HUGO KWAS

On 3 June 1948 in Dziedzice, Jan Markowski, a prosecutor of the Supreme Court and head of the Katowice District Commission for the Investigation of German Crimes in Poland, interviewed the person specified below as an unsworn witness. Having been advised of the criminal liability for making false declarations, the witness testified as follows:


Name and surname Hugo Hubertus Kwas
Date of birth 3 February 1911
Names of parents Antoni and Marta Kuchniewicz
Place of residence Dziedzice, Jesuit monastery
Occupation priest
Criminal record none

On 2 August [1944], I was in the monastery at Rakowiecka Street 61, where apart from myself, there were 12 other priests and ten brothers of the order, plus a few men from the monastery’s service staff and one woman, the cleaner of the chapel, as well as men and women from the street, who took refuge in the monastery and whose number was unknown to me. Among them, there was a ten-year-old boy by the name of Mikołajczyk, who assisted at mass. When the Germans entered the premises, Father Mońko and I were on the second floor, in his cell. When we heard an incredible noise from downstairs, boots tramping on the stairs and the sound of the pump organ in the chapel, we immediately realized some sort of violent group had entered. I looked down the stairwell and spotted a German soldier in Father Pawelski’s cell – this soldier was searching Father Pawelski’s locker, which confirmed to me that the assailants were bandits. Together with Father Mońko, we decided to stay in the cell, but the German soldiers were checking all rooms, so eventually, they reached ours and told us to join the rest and move downstairs, to the boiler room. Father Pawelski wanted to remain on the covered porch, fearing stuffiness, but we convinced him that the Germans should not be provoked. The Germans claimed that everything was in order and they were putting us in the shelter just for the sake of our own safety. In the boiler room, they called us individually to a nearby room, taking away our watches in the process. When we were all in the room, which might have been some three meters by six, the door opened abruptly and the Germans threw two grenades inside which exploded immediately, killing and wounding a few people. This was repeated twice, but grenades were then thrown inside from the direction of the courtyard, through a window, which had been smashed specifically for this purpose. Next, a German positioned himself on the threshold and fired at the spots from where cries were coming or where there was some movement. This was repeated a few times and there was an underage German boy, who had been watching the death cell for an hour or more, calling a soldier whenever he noticed that someone was alive. What he would say was derisive, along the lines of: ”Noch ein schoner Kopf, Des scheint mir zu Frisch”, after which the soldier shot at a victim. I came out of this miraculously unscathed, having been covered by the bodies of others.

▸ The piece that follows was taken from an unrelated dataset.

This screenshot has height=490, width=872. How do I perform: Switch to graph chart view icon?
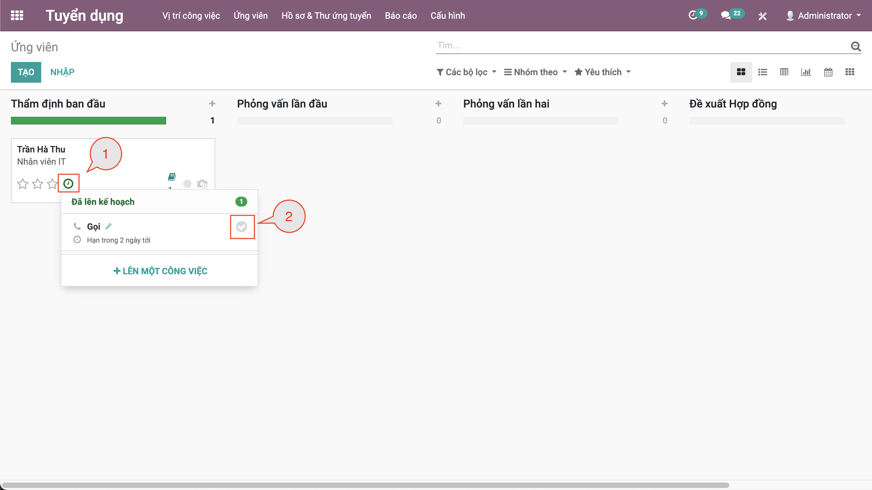click(x=806, y=72)
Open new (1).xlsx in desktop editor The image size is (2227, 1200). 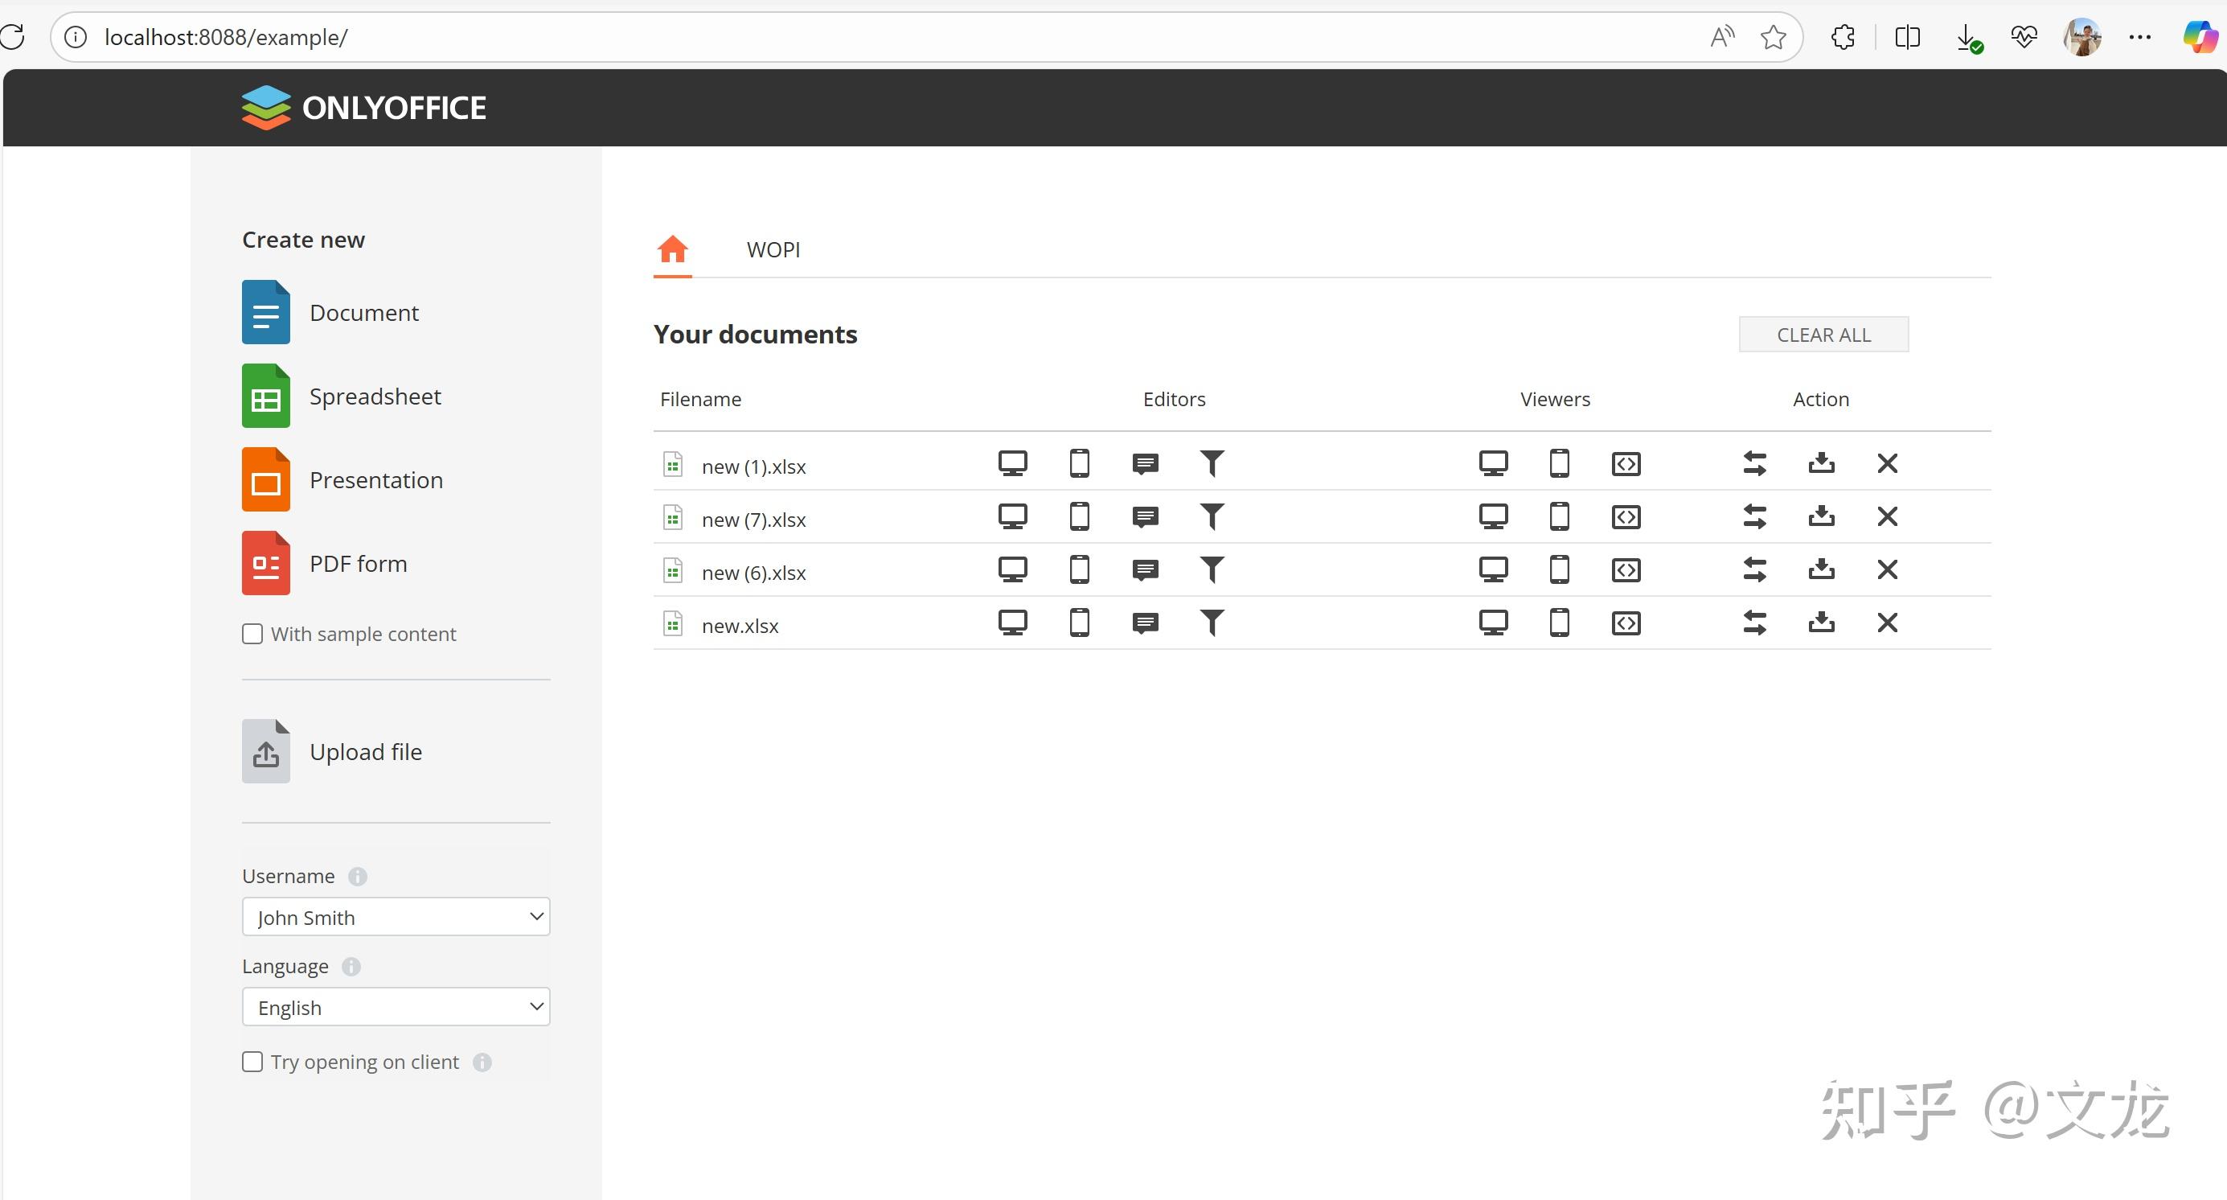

At one point, one of the soldiers thought that there was something valuable in the cupboard above the table by which I was lying, so he stood on my shoulder, but due to the fact that I remained completely still, he did not notice that I was alive. But I saw that he checked the pulse of Father Jędrusiak, whose thumb had been pierced by a bullet, and then he grabbed reverend Rosiak by the ear and turned his head; Rosiak was kneeling, splattered with blood, his head as if falling inertly. However, the German concluded that ”Der ist schon kaput”. When things settled down, Father Mońko, Father Jędrusiak, Father Rosiak, Sawicki, one of the women and I got out of the room and hid in the wood store, covering ourselves with pieces of split timber. In the evening, we tried to cross the garden to Wrzosowa Street, but the Germans were watching. In spite of these adversities and the fact that the Germans were shooting at us, we made it to Mokotów Field [Pole Mokotowskie] and hid in rye haystacks. Then, after a few days of wandering, we managed to get to Szczęśliwice and Okęcie.

I do not know the name of the German unit which committed this crime. Because of my anxiety, I did not even clearly see what uniforms these people wore.

Let me say that according to what I know, the following priests died then: Libiński, Wiącek, Wróblewski, Madaliński, Grabowski, Wilczyński and the elderly Father Pawelski, who was lying on the bed in that room, and when a German soldier was about to shoot at him, he managed to whisper: "Ich will arbeiten", which of course did not save him. The following brothers died: Głandan, Fus, Orzechowski, Święcicki, Bobrytzki, Biegański, Bajak, Tomaszewski, as well as the following people from the monastery service: Gurba, Dynak, Jarez, Szuba, Kręcik and the woman responsible for cleaning up the chapel, whose name I do not know.

I solemnly swear that no shots could have been fired at the Germans from the monastery. As regards the murder of Prior Kosibowicz, I have no direct information; I only heard that he was executed by the Germans right at the beginning. I then attended the exhumation of his body.

Finally, let me add that when we were in the wood store, we heard noises in the house: the sounds of walking or of putting down buckets. Then we saw smoke billowing from the death cell: the Germans were burning the bodies of the murdered that way, having poured petrol onto them.